**Task to carry out**
Please write out each entry exactly as it appears.

**The records**
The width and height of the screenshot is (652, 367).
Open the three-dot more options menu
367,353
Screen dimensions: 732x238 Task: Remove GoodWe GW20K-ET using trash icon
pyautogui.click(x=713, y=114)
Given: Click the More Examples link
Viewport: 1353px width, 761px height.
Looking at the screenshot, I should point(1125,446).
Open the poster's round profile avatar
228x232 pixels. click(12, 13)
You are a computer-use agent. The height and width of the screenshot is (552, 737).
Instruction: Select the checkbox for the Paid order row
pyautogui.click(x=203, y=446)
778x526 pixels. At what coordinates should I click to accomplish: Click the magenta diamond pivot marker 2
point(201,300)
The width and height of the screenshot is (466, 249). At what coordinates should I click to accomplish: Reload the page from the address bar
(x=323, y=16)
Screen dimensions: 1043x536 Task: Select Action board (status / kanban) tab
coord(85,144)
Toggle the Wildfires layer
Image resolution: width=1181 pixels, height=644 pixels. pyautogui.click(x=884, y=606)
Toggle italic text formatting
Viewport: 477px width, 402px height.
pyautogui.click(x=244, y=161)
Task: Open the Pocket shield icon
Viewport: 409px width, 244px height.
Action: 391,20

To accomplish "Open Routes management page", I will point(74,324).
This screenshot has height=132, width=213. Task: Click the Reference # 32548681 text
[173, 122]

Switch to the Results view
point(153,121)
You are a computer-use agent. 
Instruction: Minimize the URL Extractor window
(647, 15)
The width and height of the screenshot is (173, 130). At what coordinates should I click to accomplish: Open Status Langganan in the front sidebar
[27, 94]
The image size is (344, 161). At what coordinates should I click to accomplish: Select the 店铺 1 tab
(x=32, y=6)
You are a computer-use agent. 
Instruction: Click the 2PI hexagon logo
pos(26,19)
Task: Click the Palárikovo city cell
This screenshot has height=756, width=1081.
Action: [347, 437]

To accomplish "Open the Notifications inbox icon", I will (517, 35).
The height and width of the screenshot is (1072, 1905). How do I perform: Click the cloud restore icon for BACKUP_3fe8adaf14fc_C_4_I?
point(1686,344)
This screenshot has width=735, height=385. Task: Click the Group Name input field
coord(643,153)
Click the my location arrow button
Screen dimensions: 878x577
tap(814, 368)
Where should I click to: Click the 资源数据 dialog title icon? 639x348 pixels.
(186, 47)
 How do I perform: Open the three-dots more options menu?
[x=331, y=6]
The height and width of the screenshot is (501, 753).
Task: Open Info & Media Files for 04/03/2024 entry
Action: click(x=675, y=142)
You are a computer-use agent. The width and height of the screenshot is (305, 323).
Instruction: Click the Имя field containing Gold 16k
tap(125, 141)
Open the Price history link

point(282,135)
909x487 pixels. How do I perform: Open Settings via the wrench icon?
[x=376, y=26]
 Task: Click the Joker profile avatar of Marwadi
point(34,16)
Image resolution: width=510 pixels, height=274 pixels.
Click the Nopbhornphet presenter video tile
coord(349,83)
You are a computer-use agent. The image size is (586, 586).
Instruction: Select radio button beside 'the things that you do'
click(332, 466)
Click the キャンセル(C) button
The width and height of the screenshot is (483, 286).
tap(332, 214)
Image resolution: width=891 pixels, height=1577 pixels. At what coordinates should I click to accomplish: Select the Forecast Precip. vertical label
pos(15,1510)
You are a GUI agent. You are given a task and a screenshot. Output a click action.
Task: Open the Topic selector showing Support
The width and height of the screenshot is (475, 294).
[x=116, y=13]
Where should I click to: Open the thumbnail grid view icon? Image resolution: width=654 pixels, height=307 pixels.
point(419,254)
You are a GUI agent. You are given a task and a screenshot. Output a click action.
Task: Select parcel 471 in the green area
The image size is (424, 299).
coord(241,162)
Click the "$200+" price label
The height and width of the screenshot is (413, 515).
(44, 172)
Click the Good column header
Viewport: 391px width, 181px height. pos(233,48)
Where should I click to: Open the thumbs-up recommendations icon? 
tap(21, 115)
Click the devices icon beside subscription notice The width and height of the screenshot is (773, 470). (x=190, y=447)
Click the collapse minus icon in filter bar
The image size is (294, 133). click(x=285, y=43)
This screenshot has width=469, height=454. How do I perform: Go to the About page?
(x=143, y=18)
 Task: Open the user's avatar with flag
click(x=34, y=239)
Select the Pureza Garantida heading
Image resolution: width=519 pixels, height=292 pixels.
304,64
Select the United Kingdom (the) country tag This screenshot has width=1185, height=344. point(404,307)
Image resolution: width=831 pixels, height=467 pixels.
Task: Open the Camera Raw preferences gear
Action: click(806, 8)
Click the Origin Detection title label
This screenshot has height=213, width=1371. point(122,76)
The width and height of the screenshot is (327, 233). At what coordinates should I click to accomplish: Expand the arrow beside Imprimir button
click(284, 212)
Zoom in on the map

**Output below**
The width and height of the screenshot is (652, 367).
Open the three-dot more options menu
367,353
Screen dimensions: 732x238 Task: Remove GoodWe GW20K-ET using trash icon
pyautogui.click(x=713, y=114)
Given: Click the More Examples link
Viewport: 1353px width, 761px height.
Looking at the screenshot, I should point(1125,446).
Open the poster's round profile avatar
228x232 pixels. click(12, 13)
You are a computer-use agent. The height and width of the screenshot is (552, 737).
Instruction: Select the checkbox for the Paid order row
pyautogui.click(x=203, y=446)
778x526 pixels. At what coordinates should I click to accomplish: Click the magenta diamond pivot marker 2
point(201,300)
The width and height of the screenshot is (466, 249). At what coordinates should I click to accomplish: Reload the page from the address bar
(x=323, y=16)
Screen dimensions: 1043x536 Task: Select Action board (status / kanban) tab
coord(85,144)
Toggle the Wildfires layer
Image resolution: width=1181 pixels, height=644 pixels. pyautogui.click(x=884, y=606)
Toggle italic text formatting
Viewport: 477px width, 402px height.
pyautogui.click(x=244, y=161)
Task: Open the Pocket shield icon
Viewport: 409px width, 244px height.
Action: 391,20

To accomplish "Open Routes management page", I will point(74,324).
This screenshot has height=132, width=213. Task: Click the Reference # 32548681 text
[173, 122]

Switch to the Results view
point(153,121)
You are a computer-use agent. 
Instruction: Minimize the URL Extractor window
(647, 15)
The width and height of the screenshot is (173, 130). At what coordinates should I click to accomplish: Open Status Langganan in the front sidebar
[27, 94]
The image size is (344, 161). At what coordinates should I click to accomplish: Select the 店铺 1 tab
(x=32, y=6)
You are a computer-use agent. 
Instruction: Click the 2PI hexagon logo
pos(26,19)
Task: Click the Palárikovo city cell
This screenshot has height=756, width=1081.
Action: [347, 437]

To accomplish "Open the Notifications inbox icon", I will (517, 35).
The height and width of the screenshot is (1072, 1905). How do I perform: Click the cloud restore icon for BACKUP_3fe8adaf14fc_C_4_I?
point(1686,344)
This screenshot has width=735, height=385. Task: Click the Group Name input field
coord(643,153)
Click the my location arrow button
Screen dimensions: 878x577
tap(814, 368)
Where should I click to: Click the 资源数据 dialog title icon? 639x348 pixels.
(186, 47)
 How do I perform: Open the three-dots more options menu?
[x=331, y=6]
The height and width of the screenshot is (501, 753).
Task: Open Info & Media Files for 04/03/2024 entry
Action: click(x=675, y=142)
You are a computer-use agent. The width and height of the screenshot is (305, 323).
Instruction: Click the Имя field containing Gold 16k
tap(125, 141)
Open the Price history link

point(282,135)
909x487 pixels. How do I perform: Open Settings via the wrench icon?
[x=376, y=26]
 Task: Click the Joker profile avatar of Marwadi
point(34,16)
Image resolution: width=510 pixels, height=274 pixels.
Click the Nopbhornphet presenter video tile
coord(349,83)
You are a computer-use agent. The image size is (586, 586).
Instruction: Select radio button beside 'the things that you do'
click(332, 466)
Click the キャンセル(C) button
The width and height of the screenshot is (483, 286).
tap(332, 214)
Image resolution: width=891 pixels, height=1577 pixels. At what coordinates should I click to accomplish: Select the Forecast Precip. vertical label
pos(15,1510)
You are a GUI agent. You are given a task and a screenshot. Output a click action.
Task: Open the Topic selector showing Support
The width and height of the screenshot is (475, 294).
[x=116, y=13]
Where should I click to: Open the thumbnail grid view icon? Image resolution: width=654 pixels, height=307 pixels.
point(419,254)
You are a GUI agent. You are given a task and a screenshot. Output a click action.
Task: Select parcel 471 in the green area
The image size is (424, 299).
coord(241,162)
Click the "$200+" price label
The height and width of the screenshot is (413, 515).
(44, 172)
Click the Good column header
Viewport: 391px width, 181px height. pos(233,48)
Where should I click to: Open the thumbs-up recommendations icon? 
tap(21, 115)
Click the devices icon beside subscription notice The width and height of the screenshot is (773, 470). (x=190, y=447)
Click the collapse minus icon in filter bar
The image size is (294, 133). click(x=285, y=43)
This screenshot has width=469, height=454. How do I perform: Go to the About page?
(x=143, y=18)
 Task: Open the user's avatar with flag
click(x=34, y=239)
Select the Pureza Garantida heading
Image resolution: width=519 pixels, height=292 pixels.
304,64
Select the United Kingdom (the) country tag This screenshot has width=1185, height=344. point(404,307)
Image resolution: width=831 pixels, height=467 pixels.
Task: Open the Camera Raw preferences gear
Action: click(806, 8)
Click the Origin Detection title label
This screenshot has height=213, width=1371. point(122,76)
The width and height of the screenshot is (327, 233). At what coordinates should I click to accomplish: Expand the arrow beside Imprimir button
click(284, 212)
Zoom in on the map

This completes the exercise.